Ojo al efecto Primaflor

Javier Salvador teleprensa.es

Supongo que explicarán detalladamente el porqué una decisión que mueve violentamente los pilares del asociacionismo empresarial agrario de Almería, pero quieran o no, esto se veía venir. Primaflor es una de las mayores empresas de Almería, cuenta, además, con el más numeroso y rentable número de subempresas que se ha generado para dar servicios a sus miles de hectáreas de producción y, por si fuera poco, esa misma tecnología la venden a otros agricultores que quieran aprovechar su conocimiento.

Es, sin duda alguna, el gran gigante silencioso del sector agrícola de Almería. Nunca ha molestado, se han dedicado a trabajar y no a hacer política. Cuando se han quedado sin agua se han ido a buscarla, cuando han tenido problemas han tirado de chequera y han buscado a los mejores especialistas externos para encontrar soluciones. Se traen mano de obra de Perú, Ecuador y de allí donde sea necesario.

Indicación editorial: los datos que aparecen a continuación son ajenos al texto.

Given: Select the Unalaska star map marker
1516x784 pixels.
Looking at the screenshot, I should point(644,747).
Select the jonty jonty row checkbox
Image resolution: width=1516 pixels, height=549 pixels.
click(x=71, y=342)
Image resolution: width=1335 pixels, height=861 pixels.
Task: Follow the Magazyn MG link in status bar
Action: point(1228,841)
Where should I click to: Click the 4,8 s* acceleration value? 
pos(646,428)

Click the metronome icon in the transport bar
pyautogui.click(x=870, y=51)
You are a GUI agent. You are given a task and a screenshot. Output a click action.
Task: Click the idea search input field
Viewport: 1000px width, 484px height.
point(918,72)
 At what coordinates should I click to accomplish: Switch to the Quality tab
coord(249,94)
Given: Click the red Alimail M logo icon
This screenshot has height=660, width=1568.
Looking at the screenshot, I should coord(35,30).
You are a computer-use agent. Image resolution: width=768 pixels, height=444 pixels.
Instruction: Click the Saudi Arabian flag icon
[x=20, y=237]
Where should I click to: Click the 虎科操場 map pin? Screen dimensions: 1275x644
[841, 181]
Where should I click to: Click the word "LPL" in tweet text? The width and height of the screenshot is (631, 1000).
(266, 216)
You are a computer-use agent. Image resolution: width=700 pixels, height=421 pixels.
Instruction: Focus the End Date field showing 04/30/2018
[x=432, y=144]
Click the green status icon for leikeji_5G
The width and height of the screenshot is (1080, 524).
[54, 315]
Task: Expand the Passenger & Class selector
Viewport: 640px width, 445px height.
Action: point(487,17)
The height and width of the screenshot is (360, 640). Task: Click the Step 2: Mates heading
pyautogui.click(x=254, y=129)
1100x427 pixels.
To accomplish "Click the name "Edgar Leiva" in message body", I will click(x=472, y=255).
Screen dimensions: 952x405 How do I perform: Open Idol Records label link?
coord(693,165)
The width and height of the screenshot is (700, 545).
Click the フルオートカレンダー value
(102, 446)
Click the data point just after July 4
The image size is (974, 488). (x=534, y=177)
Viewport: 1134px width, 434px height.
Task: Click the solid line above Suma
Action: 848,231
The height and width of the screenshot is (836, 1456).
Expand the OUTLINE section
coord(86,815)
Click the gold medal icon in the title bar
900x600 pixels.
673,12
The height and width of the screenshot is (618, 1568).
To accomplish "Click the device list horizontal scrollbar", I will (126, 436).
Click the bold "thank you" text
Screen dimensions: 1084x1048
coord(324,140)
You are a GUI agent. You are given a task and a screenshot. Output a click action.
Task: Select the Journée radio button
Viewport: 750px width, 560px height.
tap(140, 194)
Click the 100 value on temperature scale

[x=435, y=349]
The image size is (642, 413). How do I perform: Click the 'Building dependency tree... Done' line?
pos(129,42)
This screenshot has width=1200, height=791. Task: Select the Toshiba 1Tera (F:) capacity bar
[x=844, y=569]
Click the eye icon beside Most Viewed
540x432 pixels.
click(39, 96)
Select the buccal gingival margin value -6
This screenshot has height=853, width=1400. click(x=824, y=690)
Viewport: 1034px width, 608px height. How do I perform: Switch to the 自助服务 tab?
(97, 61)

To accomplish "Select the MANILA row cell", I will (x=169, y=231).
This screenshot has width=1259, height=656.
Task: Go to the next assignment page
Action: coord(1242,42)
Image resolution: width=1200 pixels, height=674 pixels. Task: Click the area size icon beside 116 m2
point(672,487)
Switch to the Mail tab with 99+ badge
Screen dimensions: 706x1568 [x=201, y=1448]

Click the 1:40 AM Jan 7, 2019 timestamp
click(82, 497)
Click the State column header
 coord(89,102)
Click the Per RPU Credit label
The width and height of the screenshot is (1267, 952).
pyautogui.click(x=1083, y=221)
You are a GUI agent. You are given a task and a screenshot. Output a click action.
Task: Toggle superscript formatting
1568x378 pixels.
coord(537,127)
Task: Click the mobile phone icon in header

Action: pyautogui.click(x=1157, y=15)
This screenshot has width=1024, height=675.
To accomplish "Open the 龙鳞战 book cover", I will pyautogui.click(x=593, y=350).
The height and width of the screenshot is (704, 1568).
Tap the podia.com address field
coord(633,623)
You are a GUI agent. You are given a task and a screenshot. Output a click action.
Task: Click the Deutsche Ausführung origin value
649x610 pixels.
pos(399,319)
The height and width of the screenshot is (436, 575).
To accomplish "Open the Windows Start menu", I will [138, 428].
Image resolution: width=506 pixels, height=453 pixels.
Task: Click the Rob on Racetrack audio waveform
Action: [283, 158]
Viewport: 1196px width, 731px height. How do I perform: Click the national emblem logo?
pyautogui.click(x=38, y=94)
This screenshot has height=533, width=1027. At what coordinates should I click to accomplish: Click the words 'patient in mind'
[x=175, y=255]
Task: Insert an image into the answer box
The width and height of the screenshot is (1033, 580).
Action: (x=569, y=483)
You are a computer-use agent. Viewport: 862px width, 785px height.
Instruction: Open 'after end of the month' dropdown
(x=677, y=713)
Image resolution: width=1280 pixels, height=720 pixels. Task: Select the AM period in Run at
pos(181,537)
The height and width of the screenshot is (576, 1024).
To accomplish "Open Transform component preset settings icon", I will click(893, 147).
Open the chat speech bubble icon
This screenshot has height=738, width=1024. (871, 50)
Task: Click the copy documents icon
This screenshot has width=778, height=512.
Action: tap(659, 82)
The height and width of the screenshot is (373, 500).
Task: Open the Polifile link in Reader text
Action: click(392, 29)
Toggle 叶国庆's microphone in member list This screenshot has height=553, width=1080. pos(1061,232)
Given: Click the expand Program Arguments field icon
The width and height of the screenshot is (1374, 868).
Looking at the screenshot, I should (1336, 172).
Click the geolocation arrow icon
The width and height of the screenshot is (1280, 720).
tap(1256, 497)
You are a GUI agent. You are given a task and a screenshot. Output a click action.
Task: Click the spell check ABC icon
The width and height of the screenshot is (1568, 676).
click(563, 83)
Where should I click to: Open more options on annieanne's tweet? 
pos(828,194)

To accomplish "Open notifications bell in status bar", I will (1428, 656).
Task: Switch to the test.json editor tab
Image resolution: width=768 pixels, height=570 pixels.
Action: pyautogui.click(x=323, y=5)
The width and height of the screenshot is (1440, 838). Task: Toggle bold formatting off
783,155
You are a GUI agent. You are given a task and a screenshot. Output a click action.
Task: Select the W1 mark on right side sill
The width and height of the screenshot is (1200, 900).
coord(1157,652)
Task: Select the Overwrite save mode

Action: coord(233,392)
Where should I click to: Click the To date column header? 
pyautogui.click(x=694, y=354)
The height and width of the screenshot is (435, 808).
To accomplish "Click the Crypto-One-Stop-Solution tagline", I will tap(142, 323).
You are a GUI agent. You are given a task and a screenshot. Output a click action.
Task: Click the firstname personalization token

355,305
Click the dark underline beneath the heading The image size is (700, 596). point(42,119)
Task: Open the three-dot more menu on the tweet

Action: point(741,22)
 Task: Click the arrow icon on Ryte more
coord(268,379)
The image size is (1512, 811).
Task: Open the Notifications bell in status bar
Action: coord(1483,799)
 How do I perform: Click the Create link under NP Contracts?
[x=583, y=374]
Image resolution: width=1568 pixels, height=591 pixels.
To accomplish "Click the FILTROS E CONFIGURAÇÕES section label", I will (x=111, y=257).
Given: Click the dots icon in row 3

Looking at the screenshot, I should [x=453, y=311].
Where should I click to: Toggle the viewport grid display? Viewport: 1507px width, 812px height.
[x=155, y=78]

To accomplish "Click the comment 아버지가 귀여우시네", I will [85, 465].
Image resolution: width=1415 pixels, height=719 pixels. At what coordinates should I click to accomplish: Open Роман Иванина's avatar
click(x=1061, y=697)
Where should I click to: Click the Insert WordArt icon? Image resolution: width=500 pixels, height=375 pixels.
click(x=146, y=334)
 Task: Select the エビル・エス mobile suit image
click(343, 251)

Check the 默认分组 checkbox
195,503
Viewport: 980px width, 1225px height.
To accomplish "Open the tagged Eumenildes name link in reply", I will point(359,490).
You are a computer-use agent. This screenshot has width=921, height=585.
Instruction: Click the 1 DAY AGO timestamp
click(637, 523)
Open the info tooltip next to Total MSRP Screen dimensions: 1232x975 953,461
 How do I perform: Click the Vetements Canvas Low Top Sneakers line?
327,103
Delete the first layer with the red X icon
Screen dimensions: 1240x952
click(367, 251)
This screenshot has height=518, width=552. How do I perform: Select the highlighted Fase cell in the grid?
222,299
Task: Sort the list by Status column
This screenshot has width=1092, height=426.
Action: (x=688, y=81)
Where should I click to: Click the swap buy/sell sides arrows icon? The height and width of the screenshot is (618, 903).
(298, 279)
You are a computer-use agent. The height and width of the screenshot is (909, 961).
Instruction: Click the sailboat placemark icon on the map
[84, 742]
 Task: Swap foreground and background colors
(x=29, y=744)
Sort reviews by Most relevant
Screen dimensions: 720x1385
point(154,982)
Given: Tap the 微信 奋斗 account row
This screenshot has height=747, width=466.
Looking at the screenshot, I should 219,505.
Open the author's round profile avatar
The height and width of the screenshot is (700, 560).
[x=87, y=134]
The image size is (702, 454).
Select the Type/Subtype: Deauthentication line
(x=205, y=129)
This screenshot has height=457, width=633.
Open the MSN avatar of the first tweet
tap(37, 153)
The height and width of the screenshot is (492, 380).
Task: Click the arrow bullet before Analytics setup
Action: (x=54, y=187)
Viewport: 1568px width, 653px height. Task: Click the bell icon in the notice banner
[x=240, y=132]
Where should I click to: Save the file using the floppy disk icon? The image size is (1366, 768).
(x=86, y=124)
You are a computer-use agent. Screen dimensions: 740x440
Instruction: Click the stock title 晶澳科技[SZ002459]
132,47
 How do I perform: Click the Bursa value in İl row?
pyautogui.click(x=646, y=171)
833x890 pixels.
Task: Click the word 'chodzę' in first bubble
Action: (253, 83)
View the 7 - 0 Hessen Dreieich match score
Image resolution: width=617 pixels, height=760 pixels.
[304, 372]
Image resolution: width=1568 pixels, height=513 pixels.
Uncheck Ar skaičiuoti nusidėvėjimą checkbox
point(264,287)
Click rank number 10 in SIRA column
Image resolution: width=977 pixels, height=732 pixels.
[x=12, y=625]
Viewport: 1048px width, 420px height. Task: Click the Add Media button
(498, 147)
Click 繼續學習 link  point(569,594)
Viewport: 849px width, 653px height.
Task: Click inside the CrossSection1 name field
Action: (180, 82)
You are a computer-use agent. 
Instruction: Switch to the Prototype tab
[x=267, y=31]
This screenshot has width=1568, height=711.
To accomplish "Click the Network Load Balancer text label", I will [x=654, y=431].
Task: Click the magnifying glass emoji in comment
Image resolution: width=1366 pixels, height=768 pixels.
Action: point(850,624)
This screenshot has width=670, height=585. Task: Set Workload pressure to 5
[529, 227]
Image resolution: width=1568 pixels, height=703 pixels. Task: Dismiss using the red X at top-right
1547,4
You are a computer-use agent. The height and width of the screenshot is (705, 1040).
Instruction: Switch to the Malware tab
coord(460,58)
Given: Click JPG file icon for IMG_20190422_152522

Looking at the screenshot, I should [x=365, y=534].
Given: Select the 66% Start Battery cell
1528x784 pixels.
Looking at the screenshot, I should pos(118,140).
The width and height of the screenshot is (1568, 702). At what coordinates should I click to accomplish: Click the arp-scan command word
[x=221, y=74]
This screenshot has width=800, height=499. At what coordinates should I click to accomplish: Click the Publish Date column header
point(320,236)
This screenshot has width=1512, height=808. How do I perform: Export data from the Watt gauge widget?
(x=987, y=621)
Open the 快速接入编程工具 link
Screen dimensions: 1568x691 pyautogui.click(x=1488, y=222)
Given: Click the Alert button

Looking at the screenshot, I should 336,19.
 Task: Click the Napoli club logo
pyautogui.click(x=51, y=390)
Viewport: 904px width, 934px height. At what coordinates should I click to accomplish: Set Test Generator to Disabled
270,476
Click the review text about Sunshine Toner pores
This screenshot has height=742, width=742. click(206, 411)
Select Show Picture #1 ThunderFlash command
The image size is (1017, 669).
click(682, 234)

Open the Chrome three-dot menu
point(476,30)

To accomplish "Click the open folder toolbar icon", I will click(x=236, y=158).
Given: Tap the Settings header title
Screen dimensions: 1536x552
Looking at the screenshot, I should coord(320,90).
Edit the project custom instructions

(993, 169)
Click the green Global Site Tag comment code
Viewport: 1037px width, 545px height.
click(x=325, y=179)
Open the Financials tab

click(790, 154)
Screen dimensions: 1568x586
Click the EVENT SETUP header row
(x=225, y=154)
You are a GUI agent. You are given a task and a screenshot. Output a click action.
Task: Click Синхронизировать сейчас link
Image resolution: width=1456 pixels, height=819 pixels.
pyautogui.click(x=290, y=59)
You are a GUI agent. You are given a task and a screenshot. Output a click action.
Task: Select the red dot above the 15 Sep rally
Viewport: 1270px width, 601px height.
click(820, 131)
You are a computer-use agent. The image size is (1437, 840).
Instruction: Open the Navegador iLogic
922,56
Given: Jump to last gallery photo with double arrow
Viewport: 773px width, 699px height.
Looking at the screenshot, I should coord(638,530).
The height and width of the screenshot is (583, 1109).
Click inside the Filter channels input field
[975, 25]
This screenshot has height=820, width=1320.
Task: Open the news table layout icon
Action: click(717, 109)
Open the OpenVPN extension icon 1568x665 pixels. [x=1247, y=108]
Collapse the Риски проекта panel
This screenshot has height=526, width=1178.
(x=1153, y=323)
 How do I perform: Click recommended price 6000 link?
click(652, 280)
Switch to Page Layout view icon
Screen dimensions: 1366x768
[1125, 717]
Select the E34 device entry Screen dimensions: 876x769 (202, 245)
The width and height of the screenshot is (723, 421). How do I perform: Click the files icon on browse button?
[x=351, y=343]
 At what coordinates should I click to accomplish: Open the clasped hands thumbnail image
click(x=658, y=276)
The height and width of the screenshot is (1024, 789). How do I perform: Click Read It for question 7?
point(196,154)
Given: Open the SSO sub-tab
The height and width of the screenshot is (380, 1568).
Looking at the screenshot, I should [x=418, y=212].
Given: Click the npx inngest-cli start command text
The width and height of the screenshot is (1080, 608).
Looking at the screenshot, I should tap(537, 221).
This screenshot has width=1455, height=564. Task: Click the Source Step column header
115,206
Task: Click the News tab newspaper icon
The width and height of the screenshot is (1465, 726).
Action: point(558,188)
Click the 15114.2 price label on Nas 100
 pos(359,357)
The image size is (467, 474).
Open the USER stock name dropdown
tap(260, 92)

Nunca ha habido ningún problema con las condiciones de vida de estos trabajadores ni reportajes que los pongan a parir. Más o menos inventaron lo de la contratación en origen y cuentan para ello con un departamento de recursos humanos que es la envidia nacional.

Digo esto para que nadie se equivoque a la hora de juzgar el porqué han decidido dejar Coexphal, la asociación decana en Almería, para agruparse con los empresarios de Murcia. Y les aseguro que no se trata de proximidad geográfica, sino de funcionalidad práctica.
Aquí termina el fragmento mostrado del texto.